Bender’s entire family has been vaccinated for Covid-19 and she encourages others to do the same.
“Most of my family is in the medical community, so I understand that not everyone comes from a background of being highly informed or trusting medical procedures, but it would be dangerous to encourage ignorance when it could cost people’s lives,” Bender said.
Another sophomore, Jack Matthews, from Denver, Colorado believes people are taking advantage of the fact the city will open with or without their vaccination.
“I think we may see a drop [in vaccination rates] because things are starting to open back up even for people without the vaccine,” Matthews said.
Matthews shared that about one-third of Colorado is fully vaccinated and he and his family members are all vaccinated. He received his first dose from the university and plans to go back for his second.
Though Chicago and Illinois find vaccination rates declining, they still have higher vaccination rates than the national average. Klugman said that national data shows 32 percent of people have been fully vaccinated and 45 percent have received their first dose, with Chicago being above both these percentages.
The vaccination data from the CDC confirms Klugman’s observation.
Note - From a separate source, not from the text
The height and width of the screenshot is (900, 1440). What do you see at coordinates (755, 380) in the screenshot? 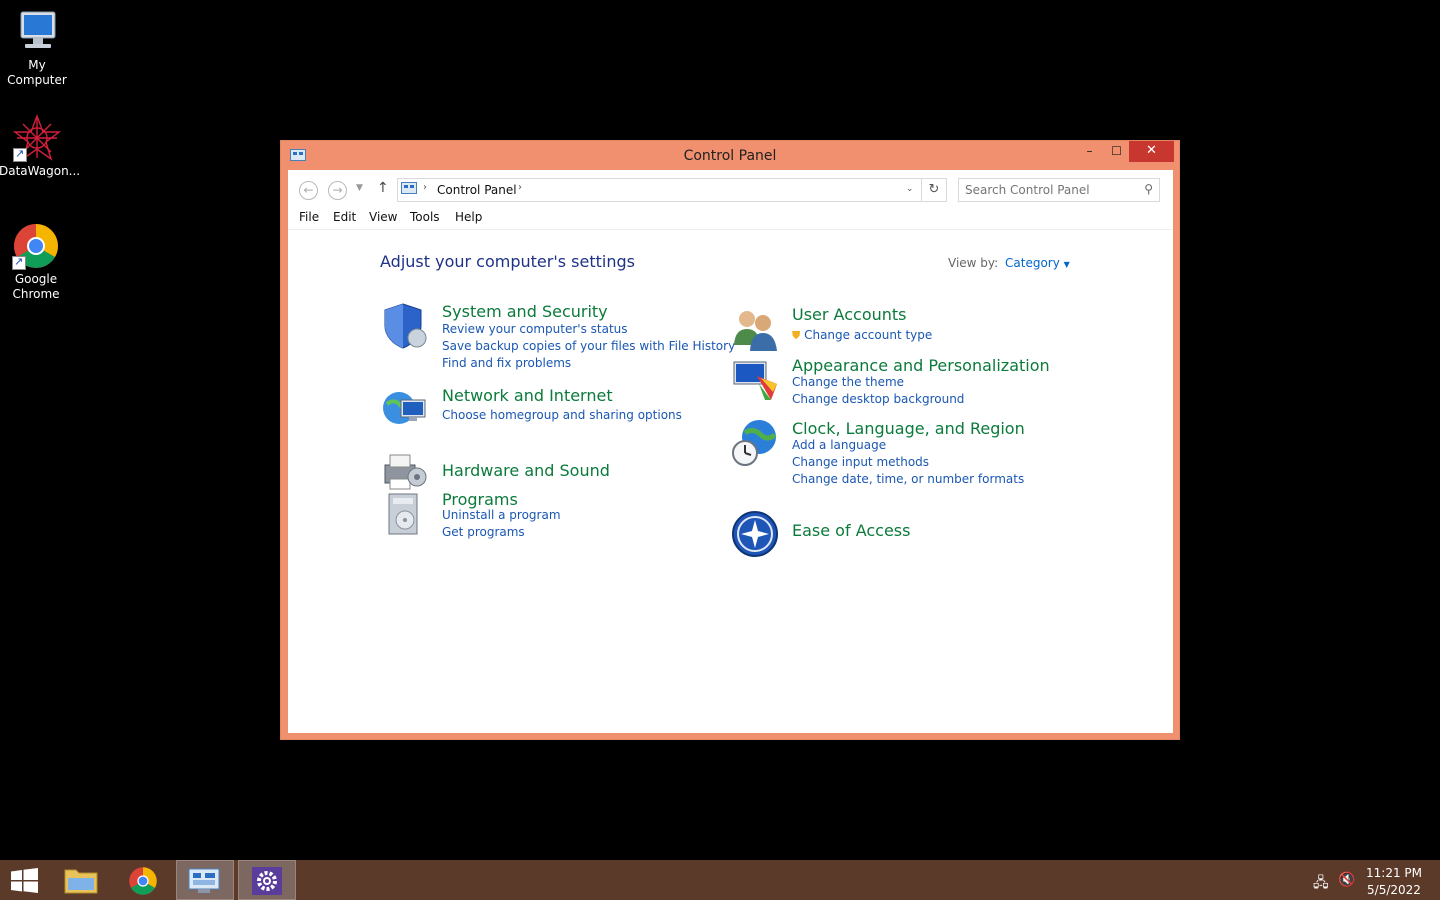
I see `appearance-icon` at bounding box center [755, 380].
At the time of publication, 45.3 percent of the U.S. population has received their first dose while 33.4 percent are fully vaccinated.
“We are seeing a slowdown of people getting the vaccine and a number of people who do not get the second dose after receiving their first shot,” Klugman said. “The reasons include fear of needles, history of medicine and public health treating minority populations poorly, distrust of medicine and pharmaceutical companies, concerns about the new technology behind these vaccines and most disturbingly people who have bought into a lot of misinformation. There is a lack of vaccine literacy across the nation.”
As we inch towards reopening, citywide Covid-19 cases have been down, maintaining a test positivity rate below 8 percent for 31 consecutive days.
“The numbers are down over the last few weeks — daily cases, hospitalizations, deaths and percent positivity are all down,” Klugman said.
For the cases that don’t seem to go away, there has been a rise in Covid-19 cases among 18- to 39-year-olds, despite being labeled as a low-risk demographic.
“Some of what we are seeing is an increase in the 18- to 39-year-old range,” Klugman said. “Experts posit that this group believes that it has a low risk of dying from Covid-19, which is true though low is not zero, and just wants to get on and live their lives. We’ve only been vaccinating in this age range for a couple of weeks.”
ABC 7 reported Governor J.B. Pritzker will move Illinois into the Bridge Phase of reopening on May 14 and fully reopen by June 11. But there is still a clear demand to address vaccination rates in the state as well as not ignoring the death toll devastating hundreds of families every day.
Klugman urged those still skeptical about vaccines or those wanting more informato look at trusted sources such as The CDC, World Health Organization, the Illinois Department of Public Health and the Chicago Department of Public Health.
He also encourages people to look past just the science and data.
“What convinces people to change their behavior isn’t always numbers, but stories,” Klugman said. “Reach out to someone who has been vaccinated and see what their experience was like. Talk to someone who was hospitalized for Covid-19 and see what their experience was like. Talk to people who have been through these experiences.”